Und auch sonst sagen wir Grüne eindeutig, wie wir zu der Abhöraffäre stehen und was wir ändern möchten. Dazu finden Sie hier mehr Infos: http://www.gruene-bundestag.de/themen/datenschutz/aufklaeren-statt-ausspaehen_ID_4389661.html
Zudem bemühen wir uns um die Aufklärung der Affäre. Hans-Christian Ströbele, Konstantin von Notz, Volker Beck und andere Mitglieder unserer Bundestagsfraktion haben dazu vor wenigen Tagen eine Liste mit mehr als 100 Fragen an die Bundesregierung gestellt.
- Ist ihnen bekannt, welche Terroranschläge in Deutschland oder anderswo durch das Abhören und Ausspähen deutscher Bürger vereitelt wurden (das Ding mit den ferngesteuerten Modellflugzeugen ist bereits als Ente entlarvt)?*
Mir selbst sind bestimmte Zahlen auch nur aus den Medien bekannt, was auch daran liegt, dass die Aufklärungsbereitschaft der schwarz-gelben Bundesregierung absolut mangelhaft ist.

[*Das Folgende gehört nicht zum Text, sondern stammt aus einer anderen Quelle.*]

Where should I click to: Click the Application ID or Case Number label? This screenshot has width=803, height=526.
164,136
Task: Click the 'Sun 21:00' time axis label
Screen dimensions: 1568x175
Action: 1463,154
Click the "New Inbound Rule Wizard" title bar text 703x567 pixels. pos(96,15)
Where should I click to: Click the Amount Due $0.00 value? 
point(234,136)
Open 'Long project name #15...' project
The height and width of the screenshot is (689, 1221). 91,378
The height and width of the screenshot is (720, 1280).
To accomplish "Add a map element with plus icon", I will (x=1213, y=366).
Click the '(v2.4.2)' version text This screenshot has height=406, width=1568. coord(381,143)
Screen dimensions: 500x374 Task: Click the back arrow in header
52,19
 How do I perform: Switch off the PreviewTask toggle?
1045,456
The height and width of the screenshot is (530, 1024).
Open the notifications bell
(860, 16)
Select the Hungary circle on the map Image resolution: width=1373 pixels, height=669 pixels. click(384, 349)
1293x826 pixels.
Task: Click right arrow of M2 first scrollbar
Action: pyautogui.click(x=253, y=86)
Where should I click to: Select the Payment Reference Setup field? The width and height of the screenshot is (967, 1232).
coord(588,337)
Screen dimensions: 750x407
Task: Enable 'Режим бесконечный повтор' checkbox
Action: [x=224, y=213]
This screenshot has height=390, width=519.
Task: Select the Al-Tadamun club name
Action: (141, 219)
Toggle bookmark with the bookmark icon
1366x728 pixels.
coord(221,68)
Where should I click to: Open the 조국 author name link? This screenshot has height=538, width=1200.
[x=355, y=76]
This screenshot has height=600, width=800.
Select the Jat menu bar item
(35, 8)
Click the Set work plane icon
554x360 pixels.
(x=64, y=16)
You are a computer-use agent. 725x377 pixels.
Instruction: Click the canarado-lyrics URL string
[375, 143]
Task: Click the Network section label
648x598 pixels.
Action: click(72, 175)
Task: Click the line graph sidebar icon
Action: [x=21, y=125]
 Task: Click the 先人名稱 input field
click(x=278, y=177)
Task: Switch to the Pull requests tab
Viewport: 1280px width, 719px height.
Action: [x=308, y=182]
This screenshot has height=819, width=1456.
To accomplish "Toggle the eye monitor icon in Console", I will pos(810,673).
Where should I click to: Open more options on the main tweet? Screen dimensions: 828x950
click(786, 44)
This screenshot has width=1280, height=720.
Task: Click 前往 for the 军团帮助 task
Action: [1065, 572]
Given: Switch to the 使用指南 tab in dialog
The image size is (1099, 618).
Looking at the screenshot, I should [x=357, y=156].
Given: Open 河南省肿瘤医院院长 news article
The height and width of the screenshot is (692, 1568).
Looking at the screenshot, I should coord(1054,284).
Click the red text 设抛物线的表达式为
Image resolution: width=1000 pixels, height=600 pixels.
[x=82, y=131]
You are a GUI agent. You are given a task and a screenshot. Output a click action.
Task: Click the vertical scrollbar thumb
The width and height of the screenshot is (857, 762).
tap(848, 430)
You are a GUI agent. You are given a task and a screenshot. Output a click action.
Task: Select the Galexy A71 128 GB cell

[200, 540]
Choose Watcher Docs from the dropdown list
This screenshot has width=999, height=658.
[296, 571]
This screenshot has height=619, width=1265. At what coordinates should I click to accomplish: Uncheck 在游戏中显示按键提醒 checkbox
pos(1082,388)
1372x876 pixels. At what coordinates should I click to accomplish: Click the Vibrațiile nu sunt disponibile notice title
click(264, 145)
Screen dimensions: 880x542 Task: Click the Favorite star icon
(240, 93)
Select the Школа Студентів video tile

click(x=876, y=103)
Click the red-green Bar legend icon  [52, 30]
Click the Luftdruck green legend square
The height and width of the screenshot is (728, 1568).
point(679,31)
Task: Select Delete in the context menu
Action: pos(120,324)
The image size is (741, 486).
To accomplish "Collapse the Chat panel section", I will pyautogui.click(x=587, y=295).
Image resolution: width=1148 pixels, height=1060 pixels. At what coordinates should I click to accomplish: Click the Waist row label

Ich hoffe sehr, dass im Zuge einer umfassenden Aufklärung deutlich wird, was diese falschen Geheimdienstpraktiken wirklich bewirkt haben.
- Wie stehen sie dazu, dass im jetzigen Bundestag Beschlüsse gefasst wurden, obwohl deutlich weniger als die Hälfte der Abgeordneten anwesend waren?
Ich finde es richtig, dass es unter den Parteien Absprachen gibt, das z.B. im Falle von Krankheit eines Abgeordneten auch Abgeordnete anderer Fraktionen der Abstimmung fern bleiben, damit die Mehrheitsverhältnisse gewahrt sind. Diese Regelung darf jedoch nicht dahingehend ausgenutzt werden, dass bei bestimmten Abstimmungen nur noch ein (geringer) Bruchteil der Abgeordneten anwesend ist. Als Mitglied des Bundestags hat man in meinen Augen die Pflicht, sich an den Diskussionen und Abstimmungen des Bundestags zu beteiligen. Man wird als Abgeordneter von Steuergeldern bezahlt und ist deshalb den Bürgerinnen und Bürgern verpflichtet, sein Amt ernst zu nehmen. Das bedeutet für mich auch, möglichst an alles Diskussionen und Abstimmungen teilzunehmen.